— Your goal —
Starting at the line that contains "Given: Switch chart to Market cap view", please transcribe every line through the end of the entries, exactly and with no pictures.

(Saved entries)

■ ■ ■ ■ ■ ■ ■

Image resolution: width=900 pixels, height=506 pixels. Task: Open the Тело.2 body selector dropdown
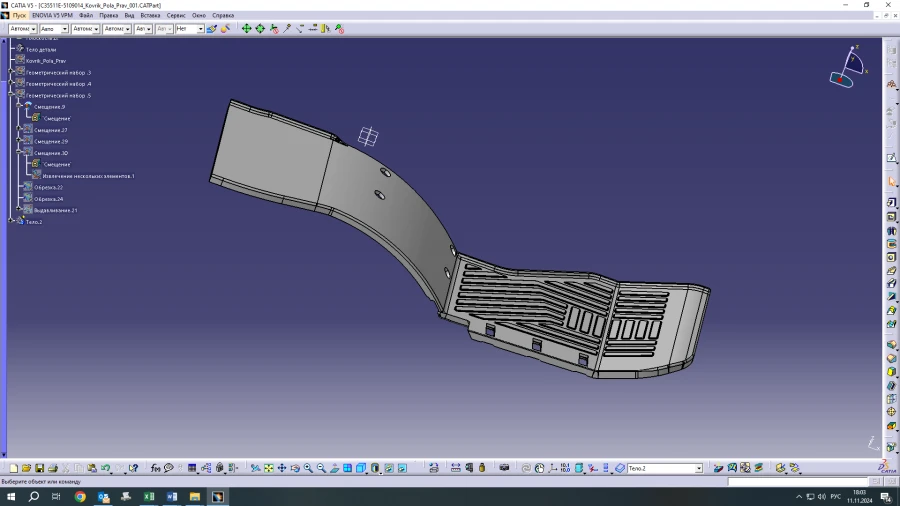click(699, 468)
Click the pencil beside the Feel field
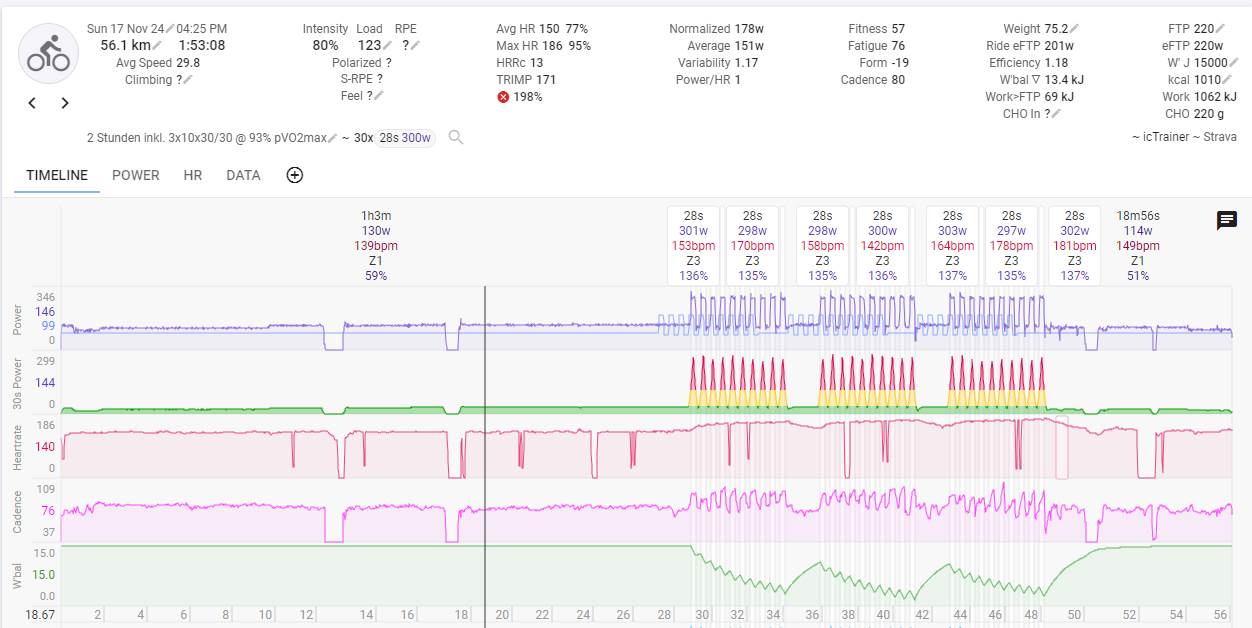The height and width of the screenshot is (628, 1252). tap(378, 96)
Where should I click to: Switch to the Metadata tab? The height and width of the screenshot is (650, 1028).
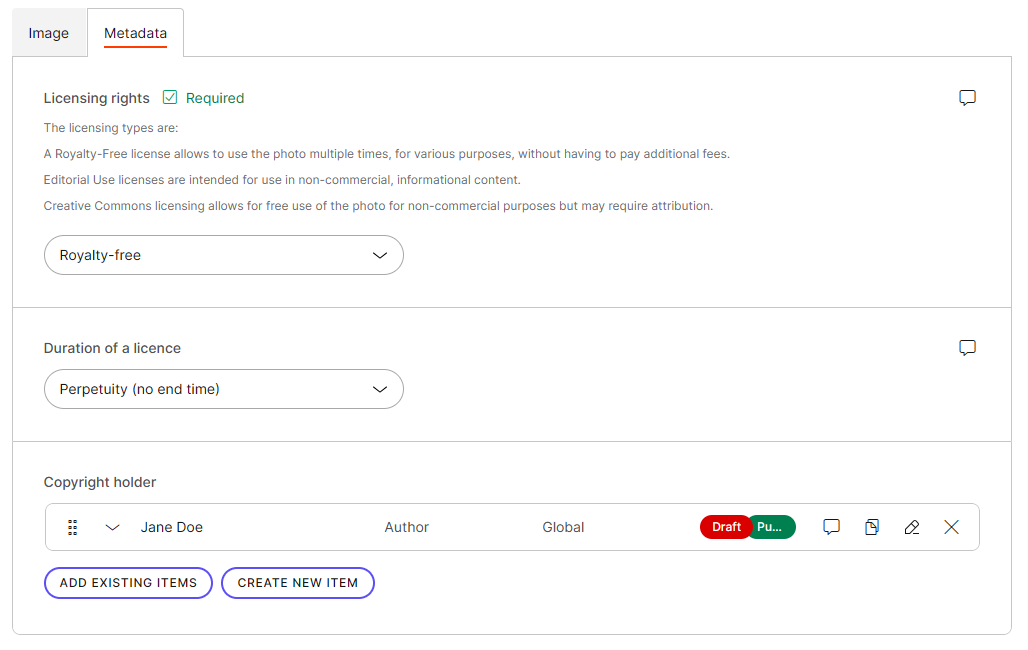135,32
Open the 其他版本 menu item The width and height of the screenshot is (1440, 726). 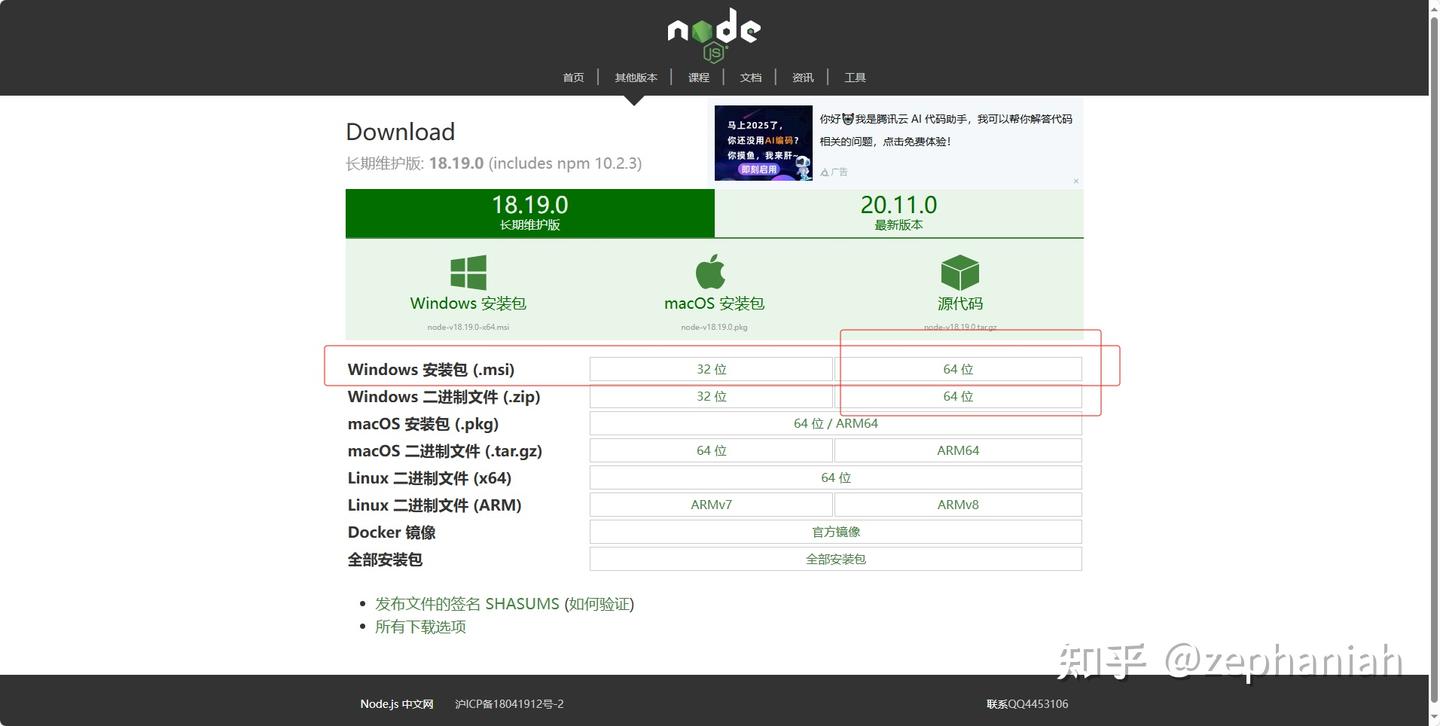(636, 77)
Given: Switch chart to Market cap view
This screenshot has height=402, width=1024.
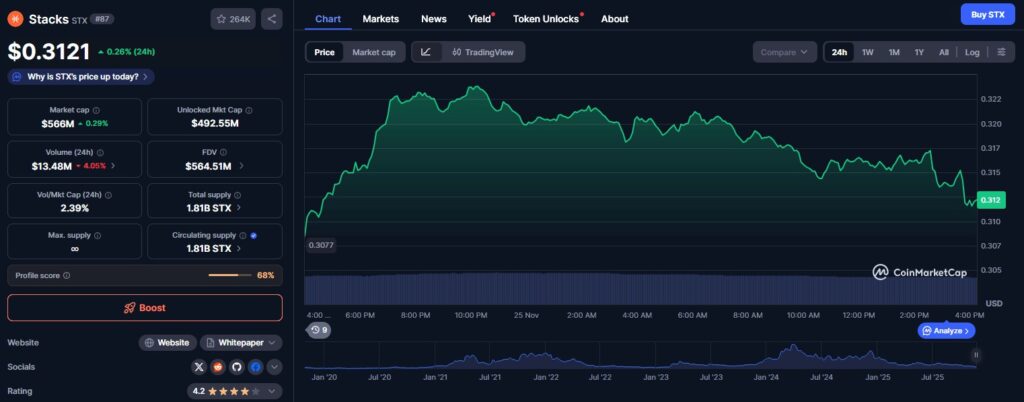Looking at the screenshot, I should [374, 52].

■ ■ ■ ■ ■ ■ ■

— Response —
Given: Switch chart to Market cap view
This screenshot has height=402, width=1024.
Looking at the screenshot, I should [374, 52].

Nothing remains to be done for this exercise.